Throughout much of the process of interviewing, recording, editing and writing, Charles Hayes lived in Bangkok, Thailand. He circled the world twice tracking down those people who would be kind enough to share some of their most profound psychedelic experiences with both him and the world. He describes visiting the infamous Christiania, in Denmark, Britain’s rave scene and beyond.
However, one of Charles’ regrets, in the writing of Tripping, was that he was unable to record experiences from every culture in the world. The participants are made up largely from Western societies; therefore with similar social histories. Men outnumber woman, 3 to 1 and reasons for consuming these various substances range from the religious and ritualistic to the hedonistic. This in itself, however, assures a huge diversity of narratives.
Such individuals as Bruce Eisner, Paul Devereux and Charles Hayes himself, contribute to the narrative, alongside many other trippers. For all the original intentions, Tripping stills comes across with a very literary edge; no more so than in Charles’ own narrative, which contains many literary devices: “There was a faint physical pain in my brain as I plunged through a void in my mind. I felt like a kite in the sky, helpless before the whims of the wind, with no power of my own to get down to terra firma.”
My favourite narrative is ‘Sarah’s’: “At the height of my first acid trip, back in 1975, I was visited by a bizarre spectre in the guise of a strange neighbour.” The lady had appeared at the doorway needing her dress done up. Sarah, who was speaking a combination of English and Hebrew, did it up and the lady left. Then Sarah realized: “She was it, the culmination of all events, the meaning and purpose of everything that occurred before.” She then wrote down the story of the world; from “10 000 B.C.E The Iron Age” though “1789 Bastille liberated” till finally “September 13th, 1975 Visitation of a Lady.” A beautifully comic and revelatory tale that oozes the great tide of cause-and-effect.
Malcolm: “At times it seemed to me that the entire experience happened twice – once to me, and again in a movie that I watched. I viewed from a distance as my tortured self was strapped down and carried out the house.”
There is an interplay that is extant in nearly all the narratives included in the anthology. An interplay of three meta-influences; set, setting and Self. ‘Set and setting’; the psychological and historical traits of the individual’s psyche playing an intricate part, alongside the geographical and social spaces in which they find themselves during the psychedelic experience. More often than not, the Self is at the mercy of these two categories.
The ‘Self’ appeared invariably in two instances within the texts. Firstly, in the instant in which the various realizations within the trips took place, when the individual overcame an obstacle; realized themselves. Secondly, for the more experienced trippers who seemed to have an ability to actively engage the experience, to journey through it less by an emotional rollercoaster, but more with, though not exclusively, an objective eye. Though it is the interplay of all three – set, setting and Self – that conjures the magic in the narratives.
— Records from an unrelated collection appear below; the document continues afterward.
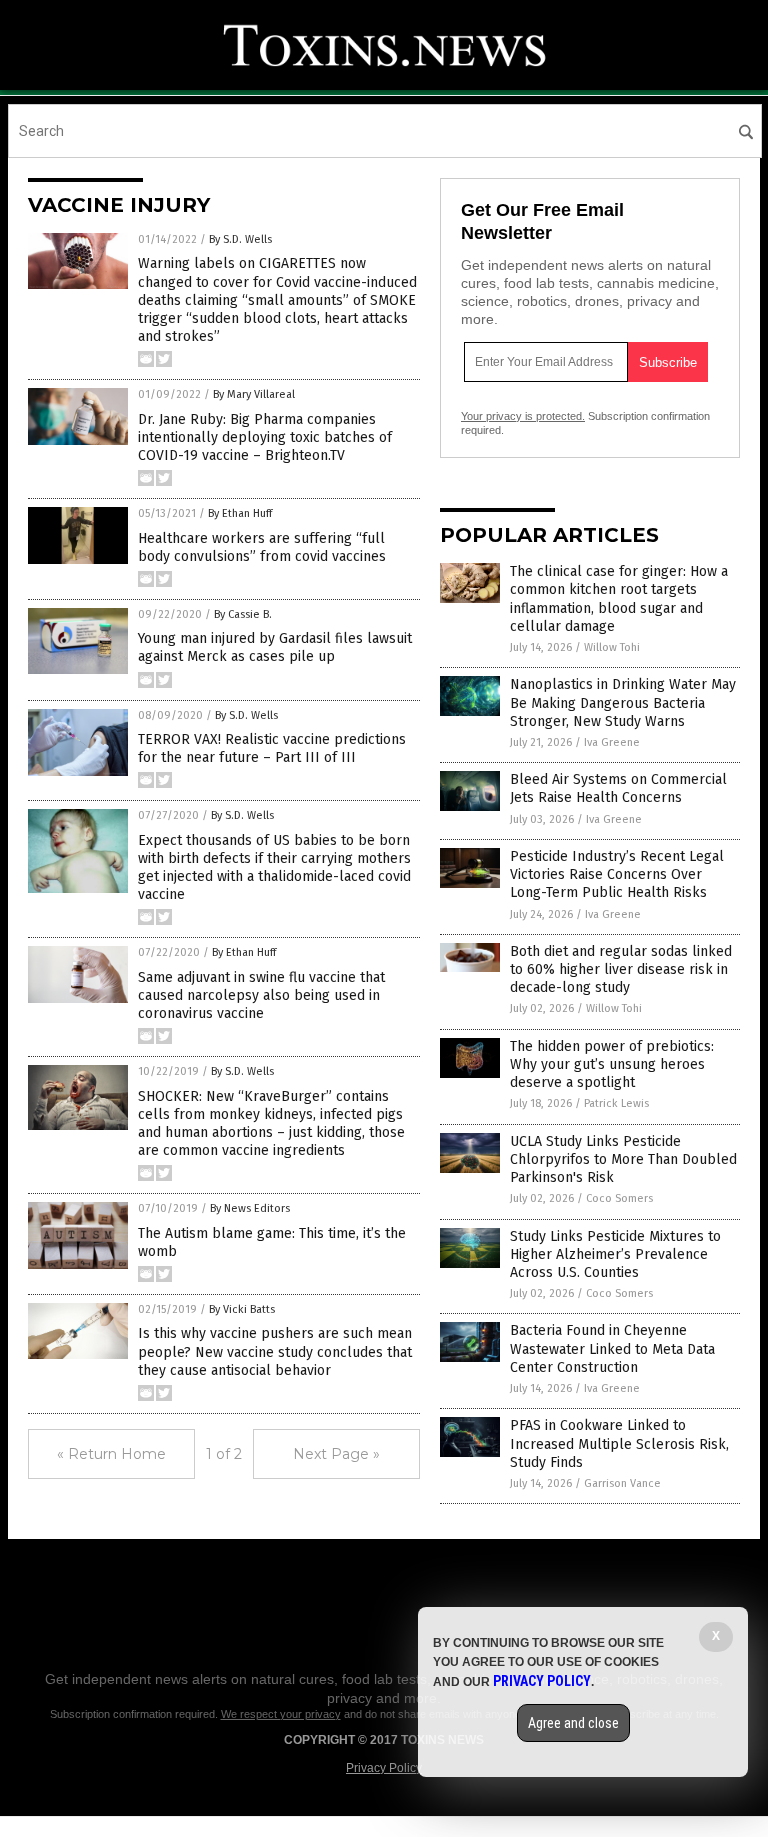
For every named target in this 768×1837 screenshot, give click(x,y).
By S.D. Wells (240, 239)
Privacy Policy (384, 1768)
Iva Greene (612, 742)
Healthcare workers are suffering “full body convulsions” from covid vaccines (262, 547)
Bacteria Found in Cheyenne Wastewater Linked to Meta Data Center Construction (612, 1348)
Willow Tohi (612, 647)
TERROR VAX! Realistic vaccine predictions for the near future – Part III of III (272, 748)
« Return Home (111, 1454)
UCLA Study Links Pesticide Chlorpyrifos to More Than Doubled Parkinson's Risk (623, 1159)
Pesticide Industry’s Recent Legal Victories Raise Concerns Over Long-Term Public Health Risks (617, 874)
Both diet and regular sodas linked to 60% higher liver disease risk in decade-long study (621, 969)
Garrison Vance (622, 1483)
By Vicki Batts (242, 1309)
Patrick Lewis (616, 1103)
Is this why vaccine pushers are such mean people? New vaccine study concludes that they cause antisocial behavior (275, 1351)
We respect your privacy (281, 1714)
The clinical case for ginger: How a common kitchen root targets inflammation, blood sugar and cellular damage (619, 599)
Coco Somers (619, 1198)
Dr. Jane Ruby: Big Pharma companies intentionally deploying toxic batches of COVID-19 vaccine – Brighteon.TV (265, 437)
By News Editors (250, 1208)
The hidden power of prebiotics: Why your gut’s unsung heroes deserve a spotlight (612, 1064)
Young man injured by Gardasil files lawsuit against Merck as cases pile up (275, 647)
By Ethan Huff (240, 513)
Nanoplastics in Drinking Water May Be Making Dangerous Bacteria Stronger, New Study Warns (623, 702)
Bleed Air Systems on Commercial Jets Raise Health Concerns (618, 788)
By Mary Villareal (254, 394)
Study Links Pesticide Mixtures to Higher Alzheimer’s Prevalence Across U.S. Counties (615, 1254)
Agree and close (573, 1723)
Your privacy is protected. (523, 416)
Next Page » (336, 1454)
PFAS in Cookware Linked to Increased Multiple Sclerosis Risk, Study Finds (619, 1443)
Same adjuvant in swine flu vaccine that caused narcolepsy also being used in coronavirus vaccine (261, 995)
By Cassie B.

Along with some wonderful artwork by Alex Grey, there is also an edited transcription of an extremely good interview , which took place between Charles and Terence McKenna, on the 17th -18th January 1998. It’s certainly one of the most illuminating conversations I’ve read and heard of Terence, especially in regard to the conciseness of his ideas and it’s certainly a wonderful ending to the anthology.
‘Tripping’ is an excellent collection of stories, well formulated, riveting and insightful. I can only conclude this review by finishing off the quote I began with: “By rendering into print the astonishing phenomena of psychedelic drugs—as well as their impact on the human psyche—they can be rescued from the stream of ephemera, dried off in the prosaic light of reading lamps, and then ruminated over by a larger population of fellow and vicarious travellers.”